The original Binishell method needs expensive and sophisticated equipment, but it remains one of the fastest and most cost-effective ways to construct dome-shaped, monolithic, and reinforced shell structures.

== Development ==
The original Binishells are circular in plan and are reinforced via a system of springs and rebars. They can often be constructed in less than one hour. The technology was derived from air structure, which is erected just as a balloon is erected. Bini further drew insights from the pneumatic air-supported tennis dome. In 1965, the first Binishell was built. It had a 12-meter diameter, 6-meter height, and was lifted using Bini's patented pneumatic formwork.

Uses for the Binishells range from schools, housing, tourist villages, sports arenas, storage, silos and discothèques. An example of a Binishell was opened in 1978 as a sports hall for the Malvern Girls' College. This Binishell had a size of 36 meters in diameter.

Later, Bini designed a smaller version of the Binishell, known as a Minishell, as a low-cost, 8-meter by 8-meter shell structure. In 1971, several Binishells were constructed in Australia, for a governmental initiative that required rapid building system for multi-purpose centers. Bini also completed the construction of a tourist village in Cairns, Australia, using Minishells in 1980.

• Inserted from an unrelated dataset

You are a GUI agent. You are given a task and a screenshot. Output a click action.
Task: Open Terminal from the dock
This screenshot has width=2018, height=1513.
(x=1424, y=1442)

More recently the system is being re-launched by Dante Bini's son Nicoló Bini, AIA. Improvements to the original system include greater architectural flexibility, compliance to international building codes, simplification of the construction process and integration of latest material and passive heating/cooling technologies. It is touted as a sustainable building technology since it is said to have one-third the environmental impact over its lifespan. The prototype for this new technology, called System A, was completed in Malibu for actor Robert Downey Jr.

The latest Binishells technology no longer requires air pressure, but relies on tensile forces to give shape to a parabolic hyperboloid shaped building envelope. The resulting building has all the safety and environmental benefits of the improved Binishells, but has added advantages. These additional advantages include a rectangular floor plan, multi-floor capabilities, built-in openings and natural venting. The two story prototype for this technology was built on Vancouver Island, British Columbia, Canada.